Instrucciones:
[1] En el texto sobre el progreso tecnológico y China, ¿cuántos cañones regalaron los portugueses de Macao al emperador en 1621?
[2] Prolonga el texto sobre el progreso tecnológico y el caso de China a partir de su última oración.

El ordenador, la electricidad, los coches, la televisión, los móviles, Internet…, son logros tecnológicos que damos por hecho, están ahí y sólo desaparecerán si surge una tecnología superior, pensamos. Tenemos grabada a fuego la idea de que el progreso es lineal, acumulativo, continuo, irreversible; quinientos años de civilización occidental a la cabeza del mundo nos dan esa seguridad. Louis Le Comte, un misionero jesuita que viajó a China en 1687, dejó un testimonio claro de la diferencia radical entre la cultura china y la europea: “Los chinos valoran más el objeto más defectuoso de la antigüedad que el más perfecto de los modernos, siendo en ello muy diferentes a nosotros -los europeos-, que sólo amamos lo que es nuevo”. Pues bien, esta seguridad es falsa. Mucho más de lo que nos podemos imaginar.
Empecemos por la propia China. A ella le debemos el papel, la pólvora, la imprenta, los compartimentos estancos de los barcos y un sinfín más de innovaciones. Hacia el año 1400 tenían los conocimientos más que suficientes para lanzarse al mar y adelantarse a los europeos en la llegada a América. Su civilización era tan rica, que incluso quienes les conquistaban (caso de los mongoles) acababan siendo asimilados. Eran el ‘imperio celeste’, el centro mismo del universo. Pues bien, tanta superioridad hizo que se durmieran en los laureles de la gloria y se olvidaron de algo tan básico para un imperio como los cañones. Los conocían desde el siglo XIII, pero dado que sus enemigos no los tenían, dejaron de utilizarlos. Las murallas de las ciudades tenían emplazamientos para ellos, pero estaban vacíos. Así de simple. Cuando los europeos, que sí que los tenían y los utilizaban mejor que bien, llegaron a sus puertas, los chinos vieron la dimensión del problema: en 1621 los portugueses de Macao regalaron al emperador cuatro cañones para granjearse su favor. ¿Sabéis qué sucedió? Que tuvieron que enviar a cuatro artilleros para enseñarles cómo funcionaban.

Entradas de texto y ubicación de elementos:
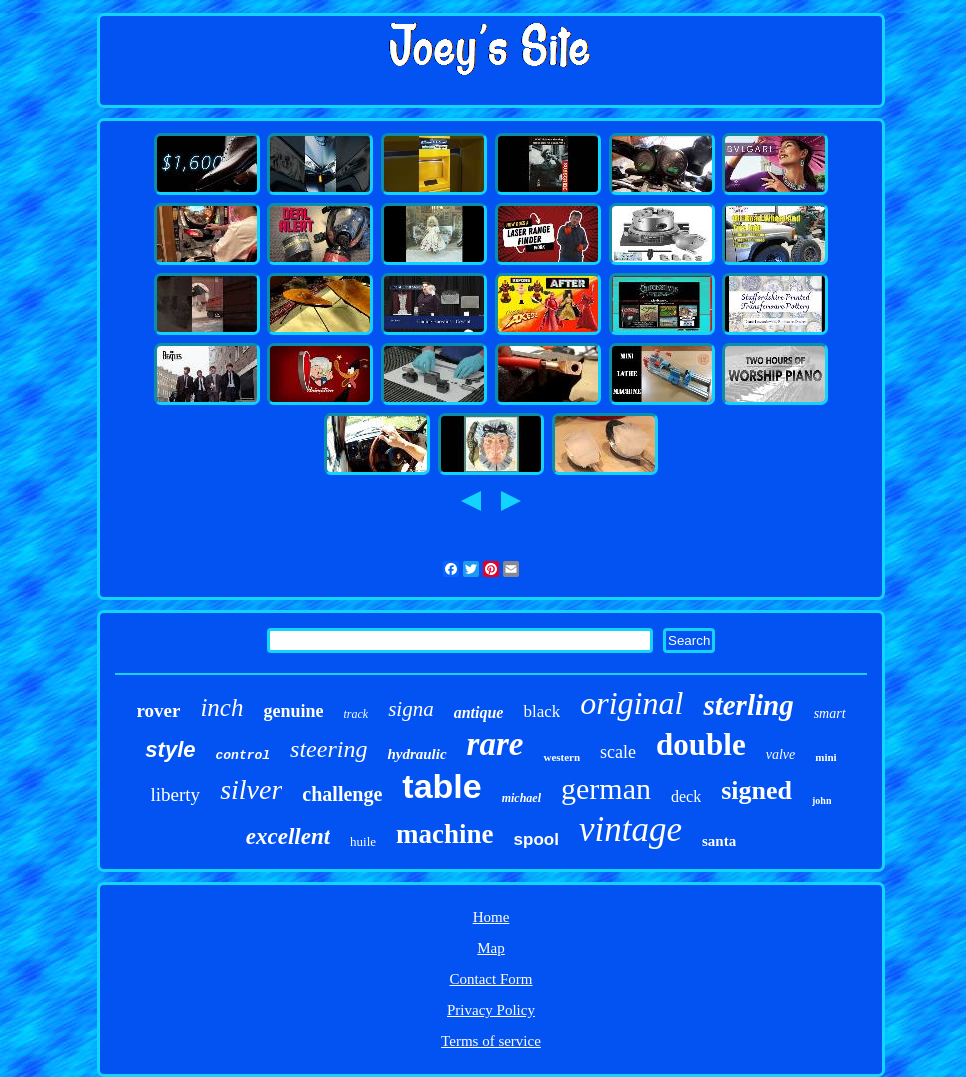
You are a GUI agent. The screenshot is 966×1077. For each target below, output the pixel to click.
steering (328, 749)
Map (491, 948)
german (606, 788)
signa (411, 709)
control (242, 755)
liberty (176, 794)
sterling (748, 705)
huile (363, 841)
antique (479, 712)
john (821, 800)
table (441, 786)
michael (521, 798)
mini (825, 757)
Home (491, 917)
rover (158, 710)
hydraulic (416, 754)
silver (251, 789)
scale (618, 752)
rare (495, 744)
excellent (288, 836)
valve (781, 754)
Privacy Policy (491, 1010)
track (355, 714)
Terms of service (491, 1041)
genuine (293, 711)
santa (719, 841)
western (561, 757)
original (631, 703)
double (701, 744)
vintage (630, 829)
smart (830, 713)
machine (445, 834)
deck (686, 796)
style (170, 749)
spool (536, 839)
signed (756, 790)
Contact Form (491, 979)
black (541, 711)
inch (221, 707)
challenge (342, 794)
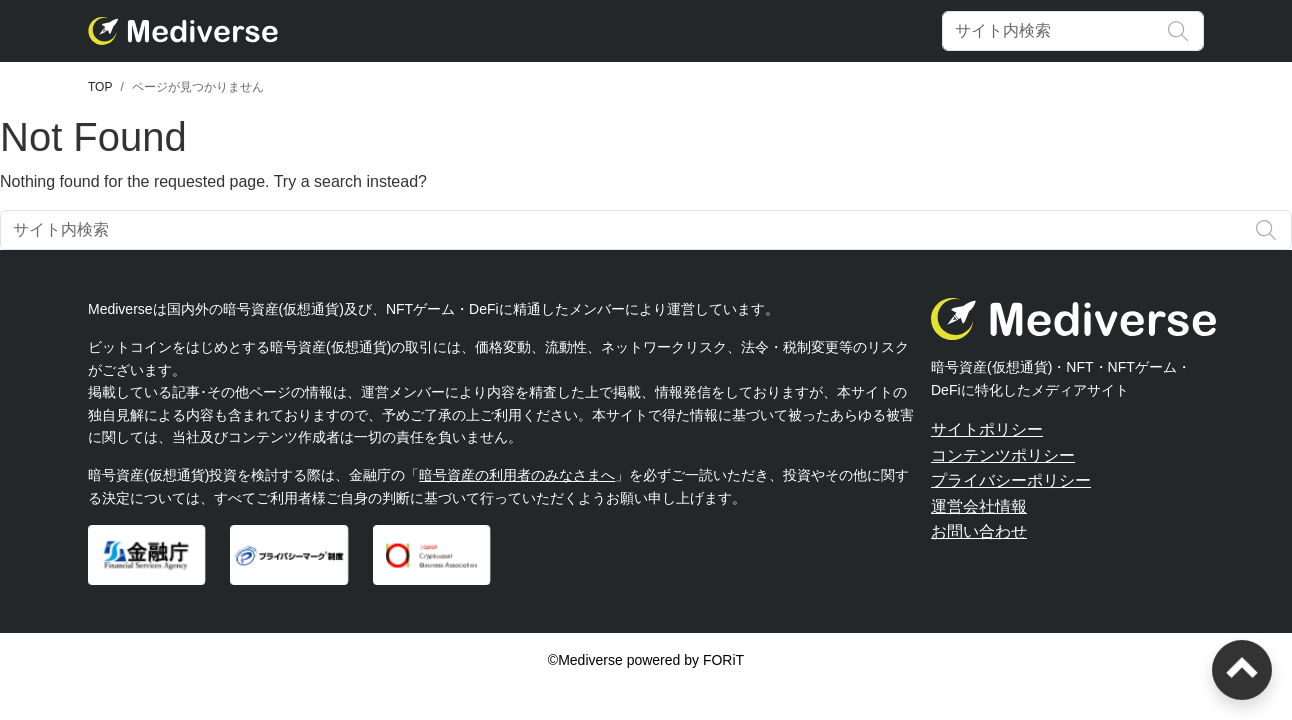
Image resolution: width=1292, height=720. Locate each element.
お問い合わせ (979, 531)
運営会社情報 (979, 506)
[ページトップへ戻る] (1242, 670)
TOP (100, 87)
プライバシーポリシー (1011, 480)
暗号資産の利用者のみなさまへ (517, 475)
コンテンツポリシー (1003, 455)
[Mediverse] (183, 31)
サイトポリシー (987, 429)
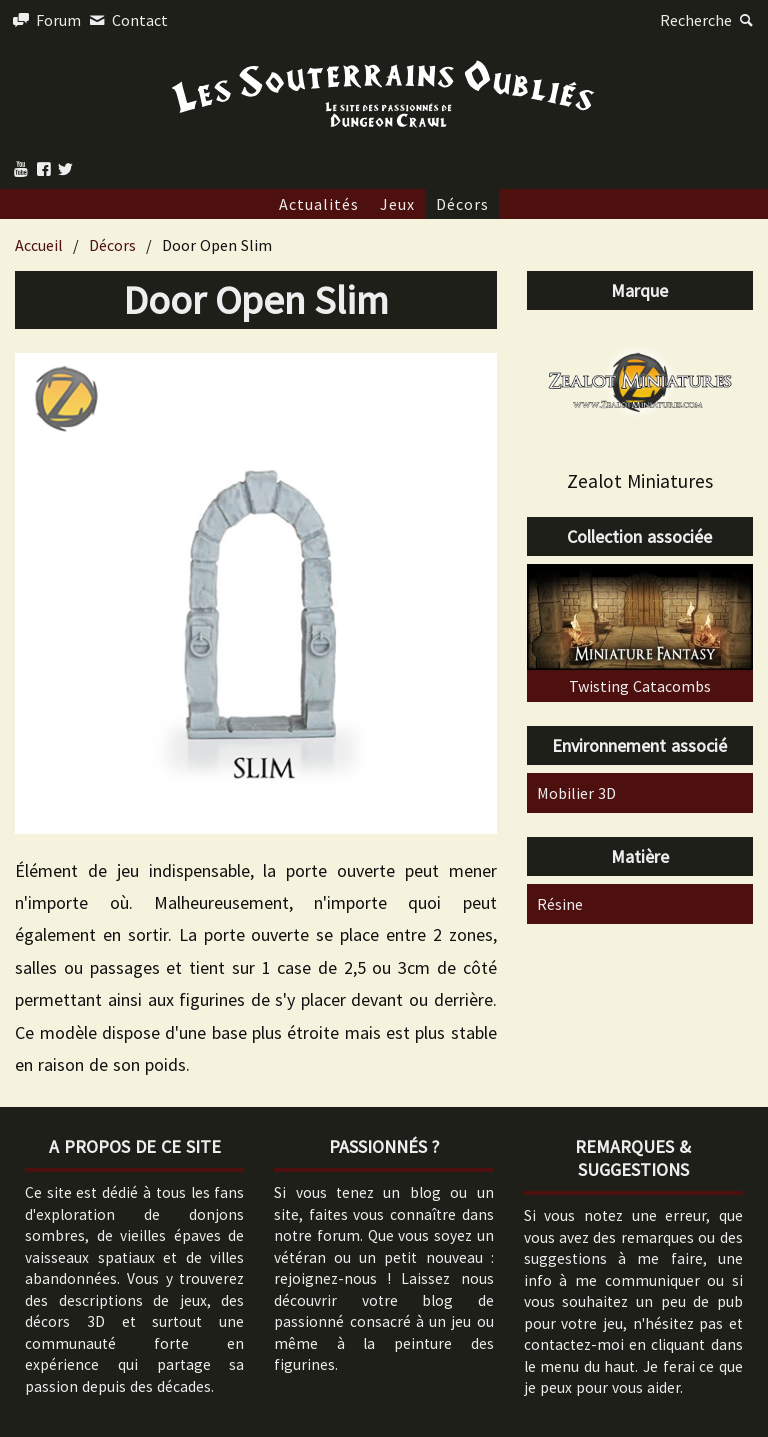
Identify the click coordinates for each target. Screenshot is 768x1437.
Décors (462, 204)
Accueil (39, 245)
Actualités (319, 204)
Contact (126, 20)
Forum (45, 20)
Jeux (397, 204)
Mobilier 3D (576, 793)
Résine (560, 904)
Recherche (709, 20)
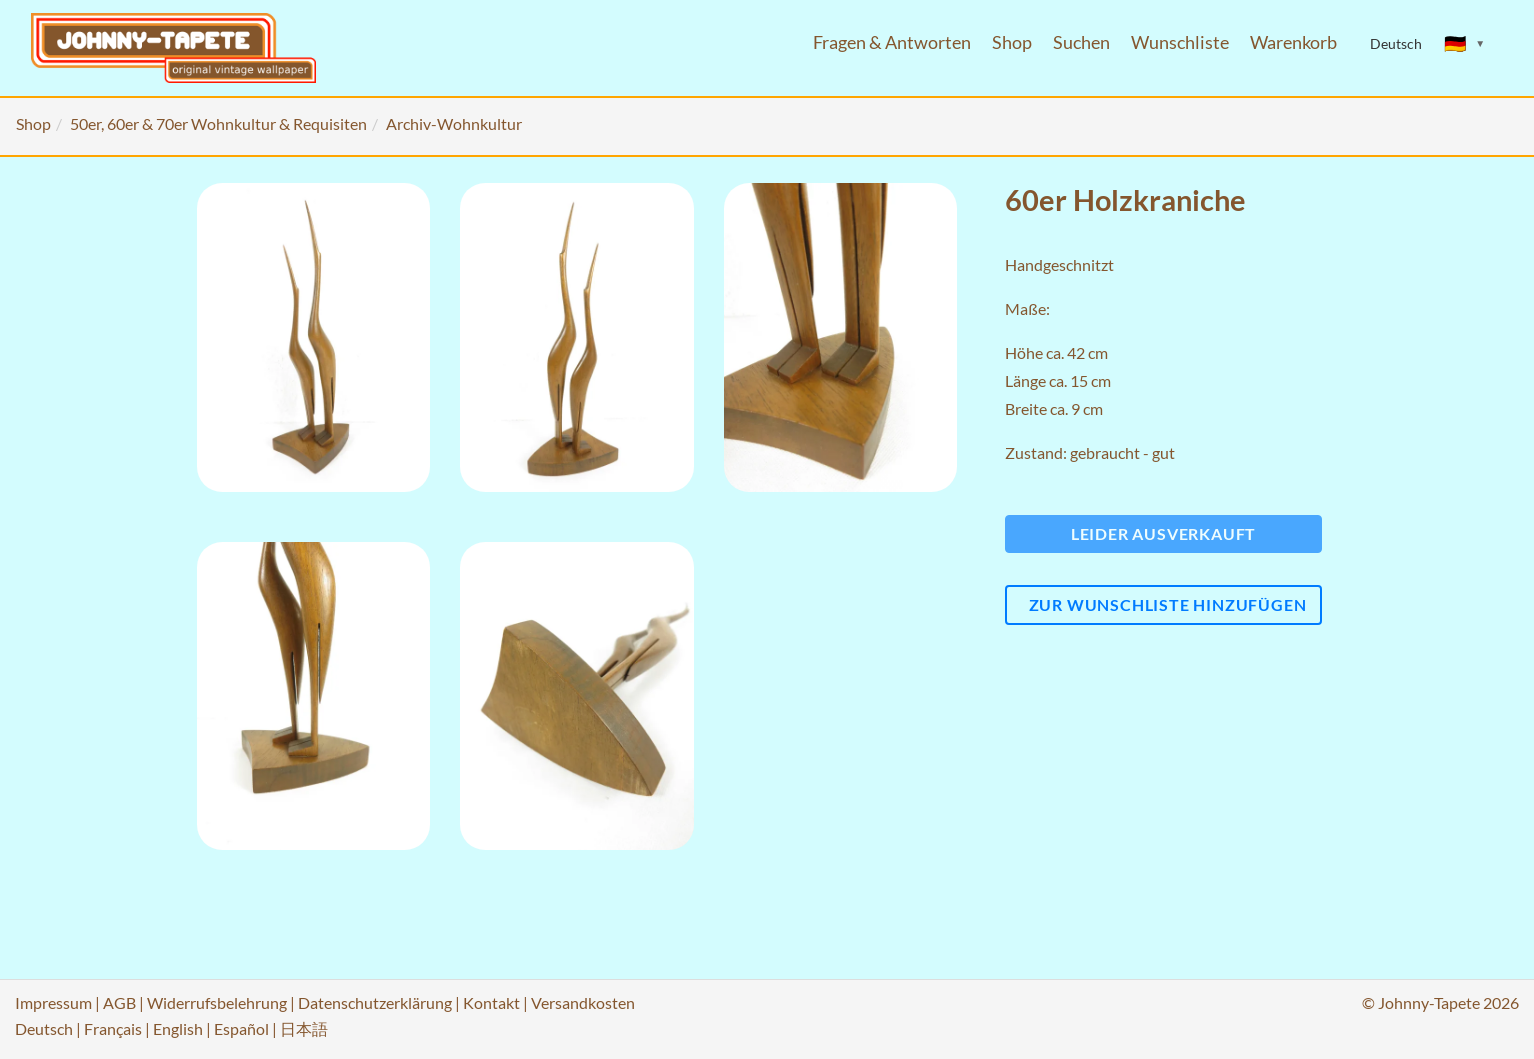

Las respuestas:
[1] Cuatro cañones.

[2]
Los mamelucos egipcios protagonizaron un caso todavía más llamativo: estos olvidaron el uso de la rueda (por si os interesa la referencia, la información procede del libro de David S. Landes ‘La riqueza y la pobreza de las naciones. Por qué unas son tan ricas y otras tan pobres’, pág. 368.) El colmo de los colmos para una elite de guerreros que no utilizaban el carro de combate en una tierra en donde éste se conocía desde tiempos bíblicos. Si una sociedad es capaz de olvidar el uso de un adelanto tan fundamental como la rueda, es claro que no podemos dar por sentado el progreso lineal.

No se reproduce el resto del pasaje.